## Work to complete
With pictures removed, output every record below exactly as written.

## Pixel coordinate grounding data
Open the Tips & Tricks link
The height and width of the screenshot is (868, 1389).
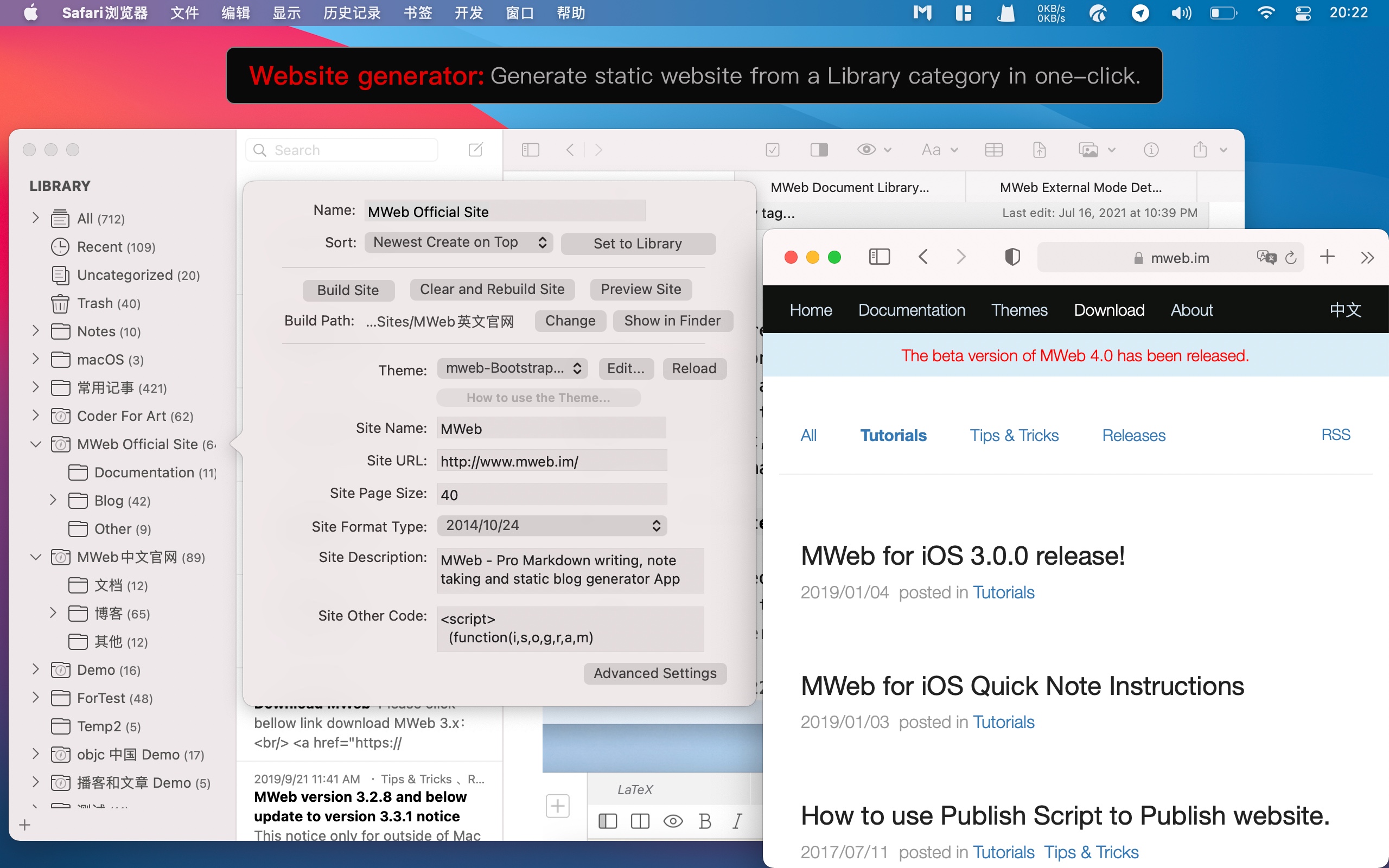(x=1014, y=435)
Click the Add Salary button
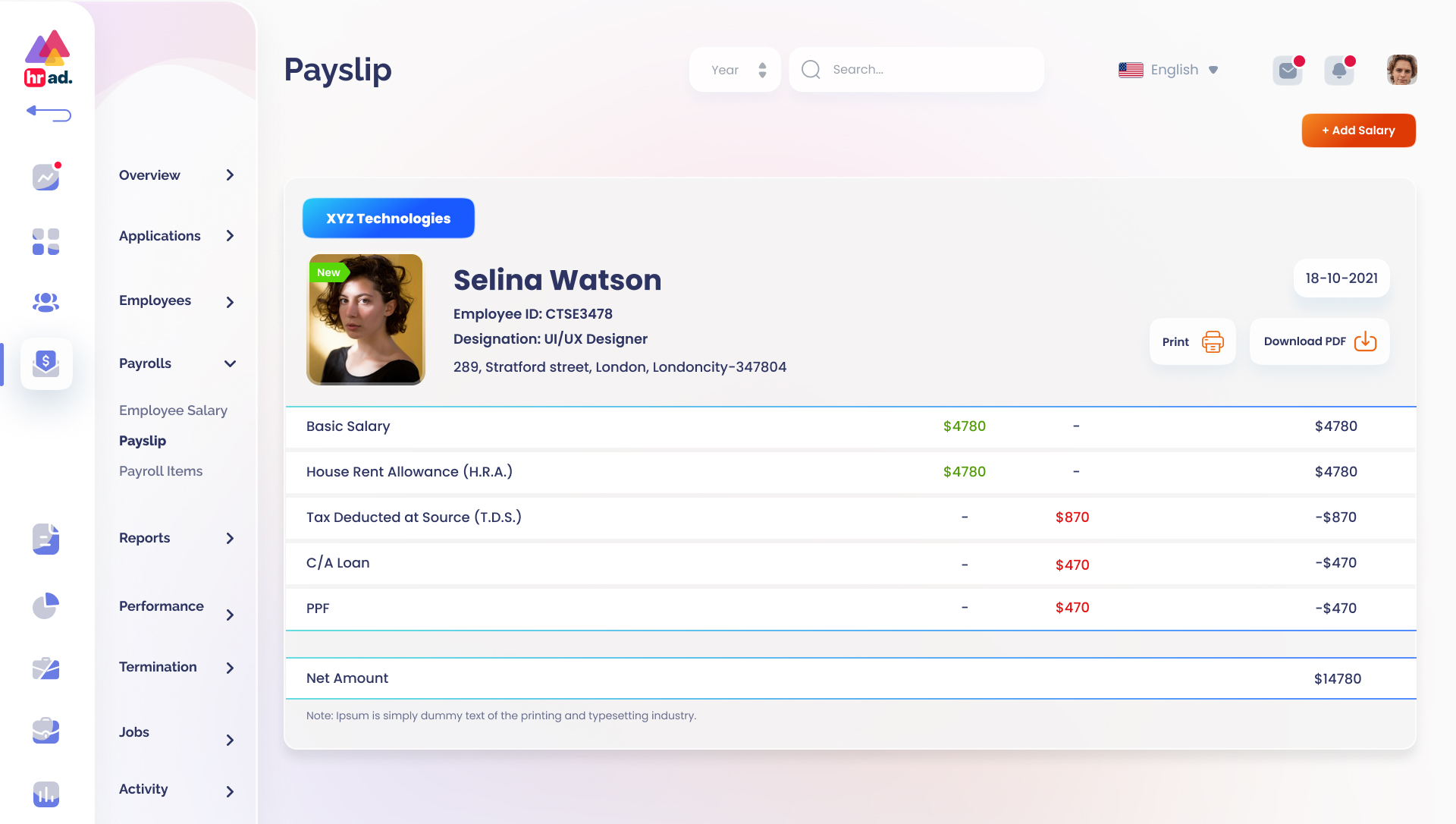This screenshot has width=1456, height=824. coord(1358,131)
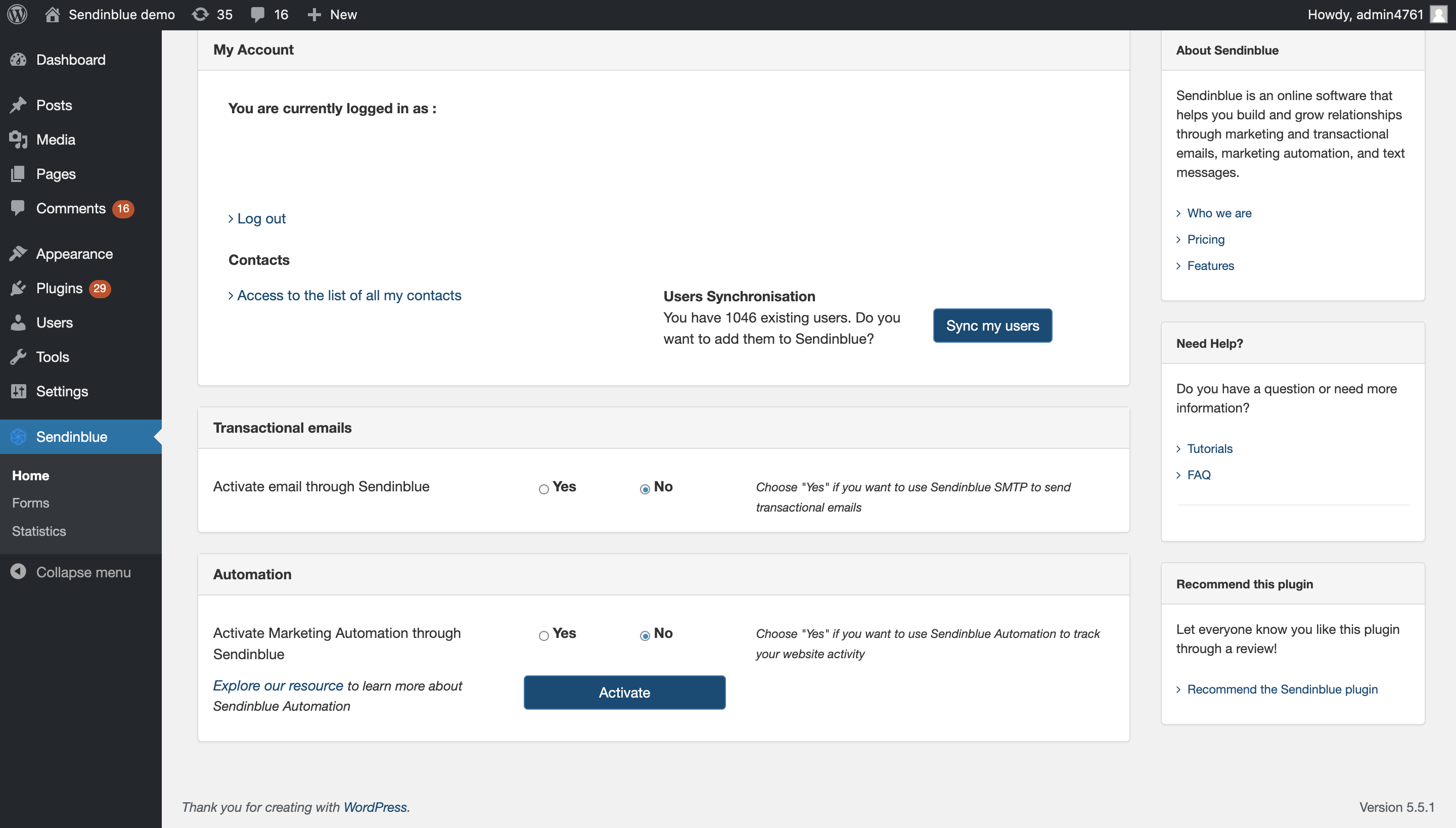Open the Statistics submenu item
Screen dimensions: 1456x828
pyautogui.click(x=38, y=531)
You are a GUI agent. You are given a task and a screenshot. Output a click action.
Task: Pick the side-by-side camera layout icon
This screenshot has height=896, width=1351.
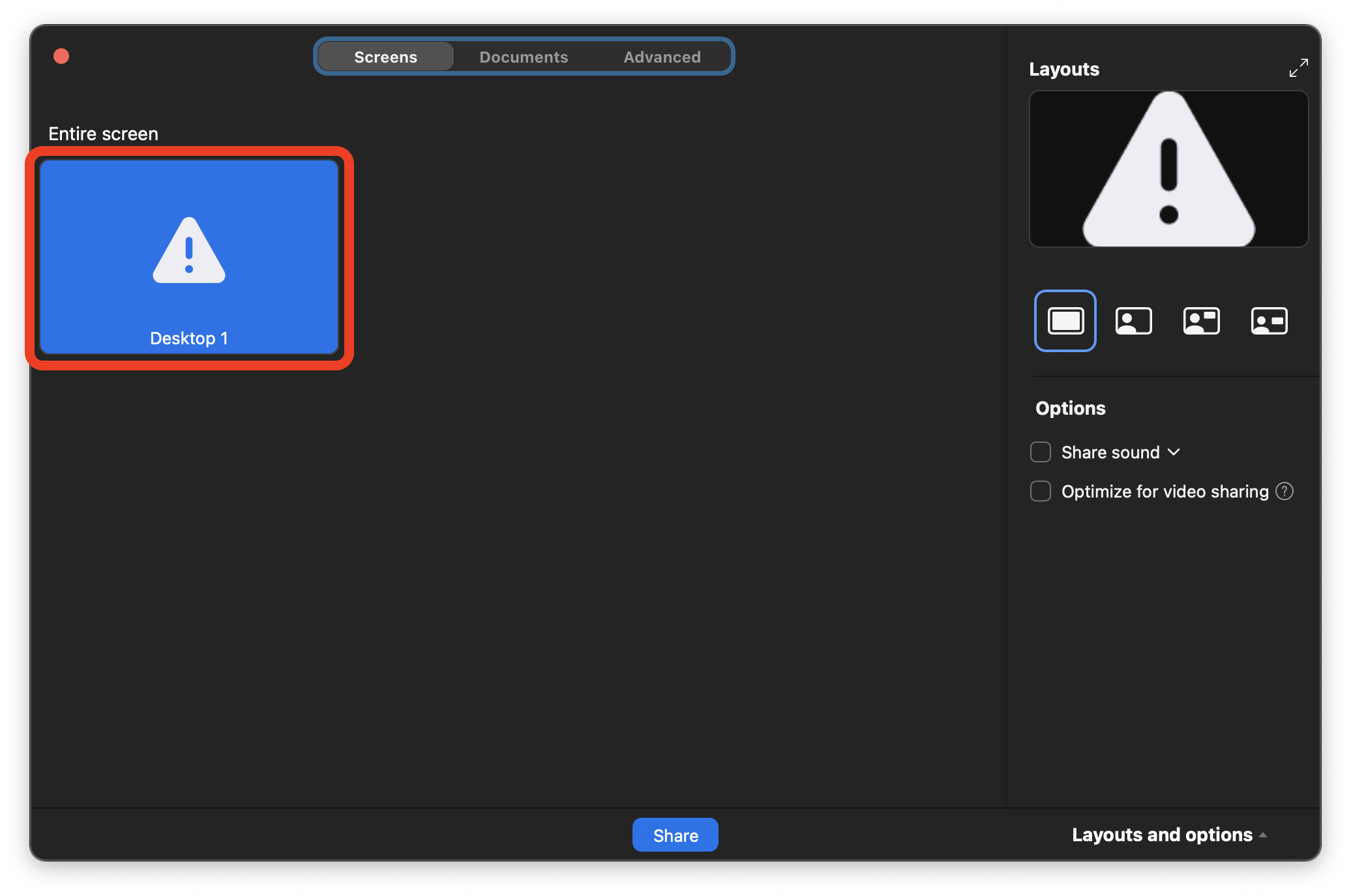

## Task response
Open the Tips & Tricks link
The height and width of the screenshot is (868, 1389).
(x=1014, y=435)
Click the Add Salary button
This screenshot has width=1456, height=824. coord(1358,131)
Open the Statistics submenu item
Screen dimensions: 1456x828
pyautogui.click(x=38, y=531)
You are a GUI agent. You are given a task and a screenshot. Output a click action.
Task: Pick the side-by-side camera layout icon
This screenshot has height=896, width=1351.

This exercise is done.